Samara no es colombiana. Es una mujer joven, extranjera, reclutada por un grupo armado ilegal cuando era apenas una niña. Fue captada en la frontera con Ecuador, donde la pobreza, el abandono y la guerra hacen estragos sin nombre. Las guerrillas, como otros grupos ilegales, usan a las niñas como parte de su maquinaria: las secuestran, las destruyen por dentro, las obligan a obedecer, a callar, a servir.
A Samara la convirtieron en botín. La violencia que vivió no cabe en estas líneas. Fue explotada, amenazada, reducida a un número. Aprendió a sobrevivir escondiendo el dolor, aguantando el frío, callando las violencias que le marcaron el cuerpo y la memoria. Nunca tuvo una niñez. Lo que vivió fueron órdenes, castigos, abusos y una constante sensación de estar al borde del abismo.
Hoy, años después, ese abismo la sigue persiguiendo. Ha tenido varios intentos de suicidio. Padece un trastorno de estrés postraumático severo. No duerme. Tiene ataques de pánico. Recuerda todo: los rostros, las voces, los gritos. Y lo peor: su pasado la sigue alcanzando. Ha recibido amenazas de muerte por haber contado su historia. El grupo que la explotó la acusa de ser “sapa”. Han intentado silenciarla.
Mientras tanto, el Estado la ha tenido dando tumbos entre albergues, habitaciones rentadas, y promesas que no se cumplen. Lleva dos años institucionalizada sin un proyecto de vida, sin acompañamiento real, con sus hijos fuera del sistema educativo y creciendo en medio del miedo. En vez de protegerla, le han sugerido enviarla a un refugio para personas en situación de calle. Han considerado separarla de sus hijos. Nadie ha mirado su historia con humanidad.
Desde la Fundación Empodérame, decidimos no soltarle la mano. No podíamos. Le ofrecimos intervención psicológica urgente, informes clínicos con evidencia del daño que carga, acompañamiento legal, y una ruta de salida digna. Su madre y su padre de crianza, que viven en Estados Unidos, quieren recibirla. Están dispuestos a cubrir todos los gastos, a protegerla, a ayudarla a comenzar de nuevo. Ella no está sola, solo necesita que se lo permitan.

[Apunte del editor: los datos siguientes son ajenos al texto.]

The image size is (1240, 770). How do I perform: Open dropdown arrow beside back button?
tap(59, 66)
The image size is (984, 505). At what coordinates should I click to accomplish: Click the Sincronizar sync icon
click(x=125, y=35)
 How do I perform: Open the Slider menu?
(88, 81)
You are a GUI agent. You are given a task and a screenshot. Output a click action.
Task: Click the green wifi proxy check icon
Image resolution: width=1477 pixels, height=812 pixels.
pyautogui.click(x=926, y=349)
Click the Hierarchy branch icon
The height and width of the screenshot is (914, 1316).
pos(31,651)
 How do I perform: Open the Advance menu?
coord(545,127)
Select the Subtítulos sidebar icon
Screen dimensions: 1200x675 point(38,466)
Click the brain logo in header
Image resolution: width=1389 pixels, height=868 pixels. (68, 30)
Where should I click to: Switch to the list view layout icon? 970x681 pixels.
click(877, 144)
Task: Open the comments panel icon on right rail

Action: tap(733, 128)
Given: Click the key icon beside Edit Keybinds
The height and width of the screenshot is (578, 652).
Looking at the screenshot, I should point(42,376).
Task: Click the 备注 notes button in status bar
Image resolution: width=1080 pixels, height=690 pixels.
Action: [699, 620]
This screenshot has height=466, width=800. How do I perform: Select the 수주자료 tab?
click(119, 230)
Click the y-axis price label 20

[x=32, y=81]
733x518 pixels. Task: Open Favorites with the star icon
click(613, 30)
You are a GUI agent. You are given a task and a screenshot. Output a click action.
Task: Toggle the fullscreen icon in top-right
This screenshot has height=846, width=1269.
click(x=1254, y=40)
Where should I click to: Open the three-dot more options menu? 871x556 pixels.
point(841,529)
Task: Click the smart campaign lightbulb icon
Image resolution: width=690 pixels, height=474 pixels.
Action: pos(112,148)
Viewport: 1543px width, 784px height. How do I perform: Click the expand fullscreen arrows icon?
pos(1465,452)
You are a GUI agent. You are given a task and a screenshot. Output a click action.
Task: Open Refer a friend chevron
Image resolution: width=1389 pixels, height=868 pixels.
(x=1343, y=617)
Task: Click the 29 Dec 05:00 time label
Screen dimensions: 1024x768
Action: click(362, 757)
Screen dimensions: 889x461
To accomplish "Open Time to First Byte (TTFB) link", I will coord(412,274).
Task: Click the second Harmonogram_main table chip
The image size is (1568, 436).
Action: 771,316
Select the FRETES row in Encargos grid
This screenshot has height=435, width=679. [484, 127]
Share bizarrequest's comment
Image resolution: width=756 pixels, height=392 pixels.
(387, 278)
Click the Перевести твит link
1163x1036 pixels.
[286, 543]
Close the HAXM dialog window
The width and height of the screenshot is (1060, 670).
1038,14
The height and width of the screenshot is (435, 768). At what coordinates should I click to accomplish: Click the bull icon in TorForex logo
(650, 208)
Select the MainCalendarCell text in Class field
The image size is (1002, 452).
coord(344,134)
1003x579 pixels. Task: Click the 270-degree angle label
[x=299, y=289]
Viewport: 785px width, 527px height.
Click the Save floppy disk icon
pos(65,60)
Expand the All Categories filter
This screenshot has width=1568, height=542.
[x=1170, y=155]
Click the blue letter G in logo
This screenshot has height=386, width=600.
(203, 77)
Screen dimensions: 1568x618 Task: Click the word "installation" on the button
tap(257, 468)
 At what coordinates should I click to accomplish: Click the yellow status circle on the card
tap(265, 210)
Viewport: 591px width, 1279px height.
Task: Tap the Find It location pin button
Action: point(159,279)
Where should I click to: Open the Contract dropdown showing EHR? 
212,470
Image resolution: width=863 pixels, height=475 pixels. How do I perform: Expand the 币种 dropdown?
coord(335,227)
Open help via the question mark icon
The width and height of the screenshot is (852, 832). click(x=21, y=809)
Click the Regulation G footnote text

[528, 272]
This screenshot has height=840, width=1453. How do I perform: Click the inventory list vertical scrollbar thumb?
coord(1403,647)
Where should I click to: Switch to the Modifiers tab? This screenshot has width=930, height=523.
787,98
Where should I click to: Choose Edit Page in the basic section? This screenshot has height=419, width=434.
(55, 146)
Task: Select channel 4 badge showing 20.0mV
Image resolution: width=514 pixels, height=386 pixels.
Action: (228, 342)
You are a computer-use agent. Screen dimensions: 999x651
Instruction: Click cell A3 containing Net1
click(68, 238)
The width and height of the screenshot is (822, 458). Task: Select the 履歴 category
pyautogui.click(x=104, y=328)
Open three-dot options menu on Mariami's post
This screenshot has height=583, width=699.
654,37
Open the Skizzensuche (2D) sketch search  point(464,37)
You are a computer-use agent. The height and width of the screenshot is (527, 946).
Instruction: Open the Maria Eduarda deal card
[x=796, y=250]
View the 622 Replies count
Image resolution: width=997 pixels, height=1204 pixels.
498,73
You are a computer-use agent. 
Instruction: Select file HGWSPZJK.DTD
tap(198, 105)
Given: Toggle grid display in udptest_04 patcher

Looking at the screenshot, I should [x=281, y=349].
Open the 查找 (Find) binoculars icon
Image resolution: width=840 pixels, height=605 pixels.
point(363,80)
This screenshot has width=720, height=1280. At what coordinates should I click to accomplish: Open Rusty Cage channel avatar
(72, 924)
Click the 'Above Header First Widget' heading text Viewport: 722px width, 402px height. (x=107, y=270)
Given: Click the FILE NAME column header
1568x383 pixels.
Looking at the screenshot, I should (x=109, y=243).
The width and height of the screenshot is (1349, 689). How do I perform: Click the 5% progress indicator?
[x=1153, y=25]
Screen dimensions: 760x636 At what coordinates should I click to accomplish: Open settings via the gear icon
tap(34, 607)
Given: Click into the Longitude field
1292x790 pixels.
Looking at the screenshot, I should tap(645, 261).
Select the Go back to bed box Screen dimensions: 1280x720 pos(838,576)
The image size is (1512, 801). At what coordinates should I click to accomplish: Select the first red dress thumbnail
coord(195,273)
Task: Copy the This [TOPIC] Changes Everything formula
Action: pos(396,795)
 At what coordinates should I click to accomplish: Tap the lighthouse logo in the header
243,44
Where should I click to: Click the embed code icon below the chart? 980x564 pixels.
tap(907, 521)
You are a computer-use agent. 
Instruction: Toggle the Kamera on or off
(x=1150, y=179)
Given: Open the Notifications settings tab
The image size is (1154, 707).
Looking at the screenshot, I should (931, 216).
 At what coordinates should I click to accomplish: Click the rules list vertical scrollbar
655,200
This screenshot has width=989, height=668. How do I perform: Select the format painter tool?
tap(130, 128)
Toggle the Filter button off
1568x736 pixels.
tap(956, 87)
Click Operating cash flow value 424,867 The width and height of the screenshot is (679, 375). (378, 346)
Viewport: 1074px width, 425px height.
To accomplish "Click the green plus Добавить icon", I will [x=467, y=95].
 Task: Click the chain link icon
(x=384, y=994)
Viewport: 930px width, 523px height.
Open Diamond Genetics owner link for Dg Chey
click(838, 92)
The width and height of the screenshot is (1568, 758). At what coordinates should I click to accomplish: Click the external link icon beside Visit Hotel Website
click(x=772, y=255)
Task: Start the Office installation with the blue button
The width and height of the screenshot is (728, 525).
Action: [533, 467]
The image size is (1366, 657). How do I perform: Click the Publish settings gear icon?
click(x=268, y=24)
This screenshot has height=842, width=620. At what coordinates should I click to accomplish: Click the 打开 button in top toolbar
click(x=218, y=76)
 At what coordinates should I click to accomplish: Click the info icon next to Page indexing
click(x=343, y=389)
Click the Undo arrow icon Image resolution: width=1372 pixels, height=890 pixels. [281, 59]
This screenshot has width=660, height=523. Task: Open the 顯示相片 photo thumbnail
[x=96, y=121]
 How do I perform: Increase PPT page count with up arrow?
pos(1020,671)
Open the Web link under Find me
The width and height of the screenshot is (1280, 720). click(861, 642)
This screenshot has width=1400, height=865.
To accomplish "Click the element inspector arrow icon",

Pero el permiso legal de salida aún no llega. El proceso se ha empantanado en un limbo burocrático entre el juzgado y el Instituto Colombiano de Bienestar Familiar (ICBF), la entidad estatal encargada de proteger la infancia en Colombia. Mientras tanto, el reloj de la angustia sigue corriendo. La vida de Samara y la de sus hijos sigue en riesgo.
Samara representa a cientos de niñas que fueron arrebatadas de sus hogares y moldeadas por la violencia. Su historia no es un caso aislado. Es un grito. Es una denuncia. Es una herida abierta en nuestro país.
Yo, como mujer, psicóloga, sobreviviente y defensora de derechos humanos, no puedo callar esto. Samara quiere vivir. Lo dice en cada lágrima, en cada abrazo a sus hijos, en cada intento por no rendirse. No podemos permitir que el miedo, la negligencia y la indiferencia del Estado la empujen al abismo una vez más.
Desde Empodérame seguiremos apoyándole. Porque ella lo merece. Porque sus hijos merecen paz. Porque proteger la vida de las víctimas es una obligación moral, legal y profundamente humana.